Крепко высказались мы в адрес того фашистского летчика и давай раздевать Николая: с пробитым шлемом под воду не пойдешь, решили, что Николай и без водолазного костюма, как простой ныряльщик, все прекрасно сделает.
Закончены последние приготовления, Николай входит в воду. И тут я вижу на его голове бескозырку. Кричу ему: дескать, сними бескозырку: в ней стальная пружина, от которой магнитная мина запросто сработать сможет! Да и зачем бескозырка под водой?
Не слышит меня Коленька, прет в воду! Что оставалось делать? Вот и бросился я к нему, хотел бескозырку сорвать, а нечаянно, оступившись, так в ухо саданул, что он в воду рухнул.
Теперь-то я вспомнил, что потом, вытащив мину на берег и разоружив, мы дружно хохотали и над моим прыжком в воложку, и над тем, как Николай от моего неожиданного удара под воду ушел.
Теперь-то я все это вспомнил. А почему же до вопроса Николая все это пряталось от меня в тайниках моей памяти?

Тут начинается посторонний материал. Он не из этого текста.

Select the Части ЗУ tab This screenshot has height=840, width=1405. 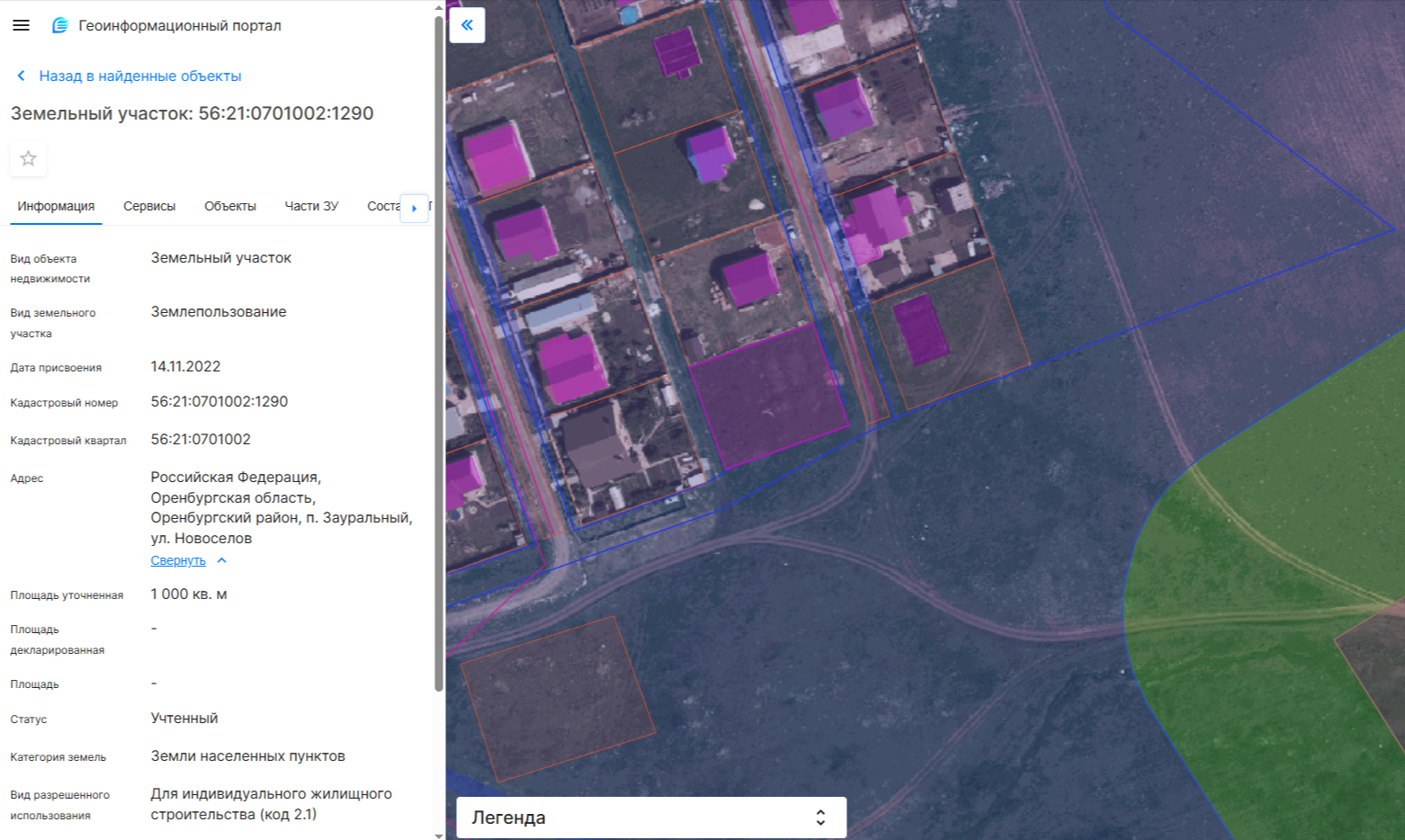point(311,206)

Мне кажется, причина одна: мое воображение больше задело то, что произошло потом, после того, как мы справились с миной. Действительно, подобных мин мне выпало разоружить несколько, разве все упомнишь? И то, что ударил Николая, не зацепилось в моем сознании намертво: во-первых, не хотел я никого ударять, нечаянно все получилось, во-вторых… Может быть, этим нечаянным ударом я спас жизнь Николаю? Ведь к мине-то он подошел без той клятой стальной пружинки, которая в бескозырке пряталась?

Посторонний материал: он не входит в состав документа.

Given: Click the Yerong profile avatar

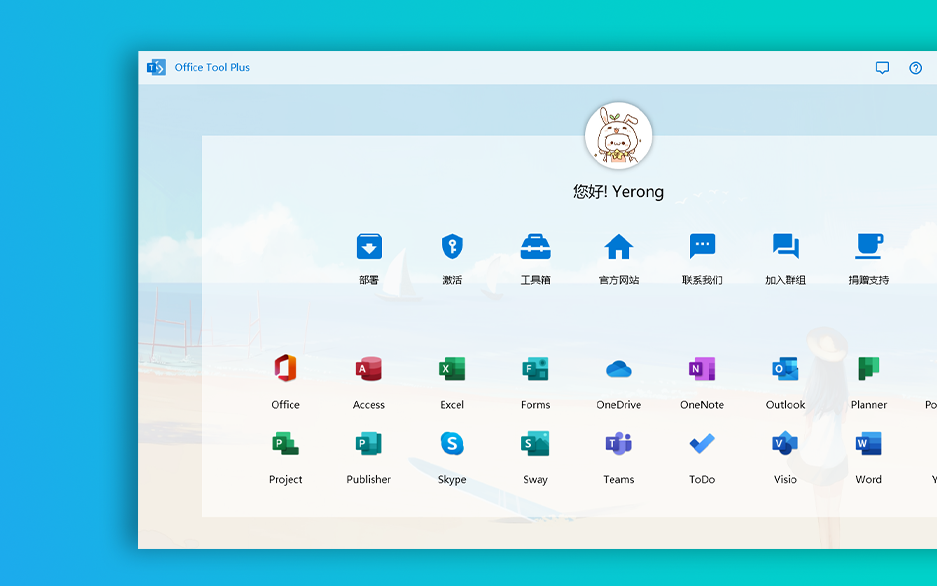Looking at the screenshot, I should click(x=618, y=136).
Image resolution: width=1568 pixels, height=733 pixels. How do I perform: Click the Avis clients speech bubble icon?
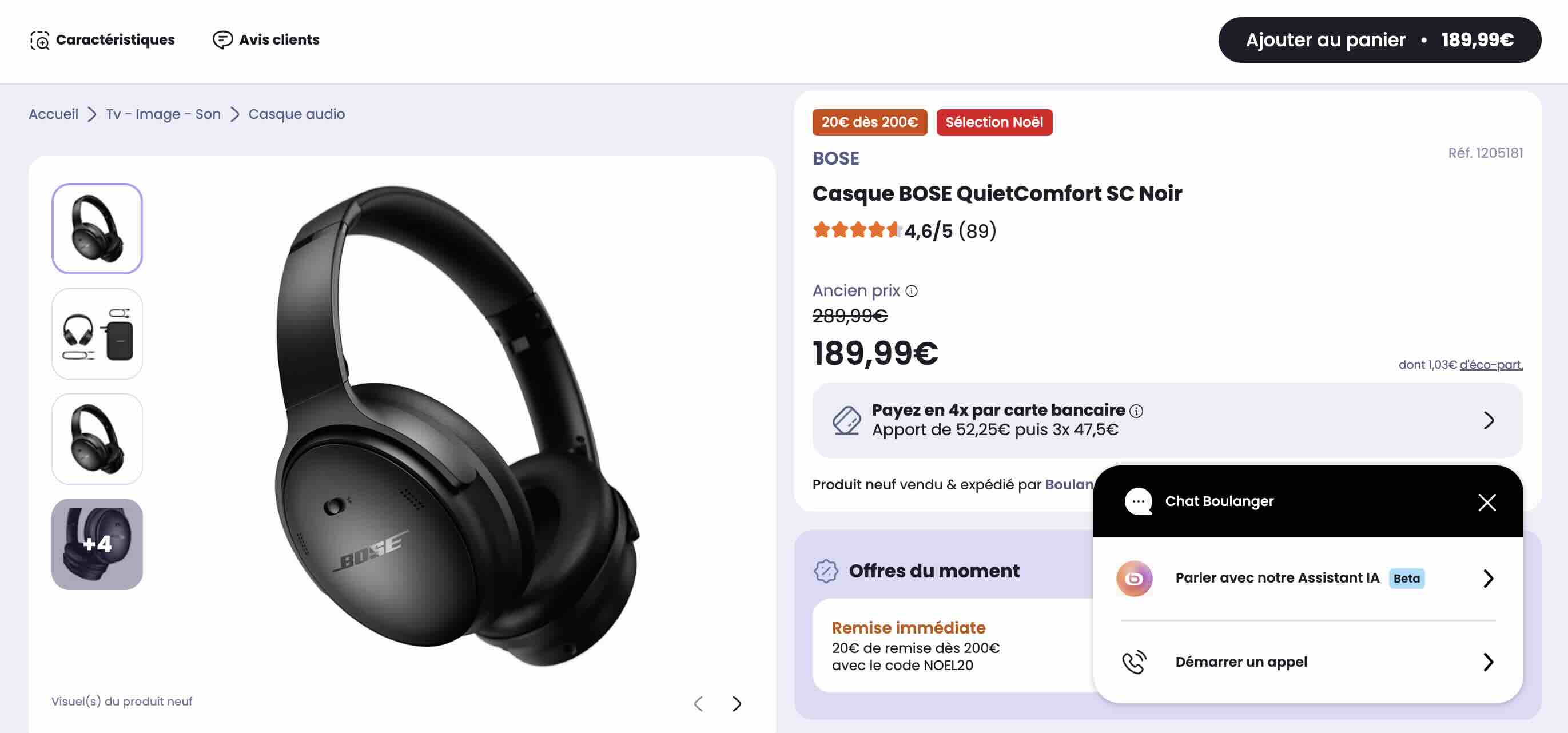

Моя память из всей этой истории на передний план выдвинула китель парторга отряда катеров-тральщиков главного старшины Перепелицы. Когда улетели фашистские самолеты, к нам подошли два катера-тральщика, попавшие в Петропавловке под бомбежку. Сами катера легко отделались, а глянул я на Перепелицу, спешившего ко мне, и глазам не поверил: китель на главстаршине — весь продырявлен осколками, а Перепелица еще улыбается во весь рот!
Ну, кому из вас, дорогие читатели, выпадало видеть такое, чтобы вся одежда человека была продырявлена осколками, а сам он целехонек?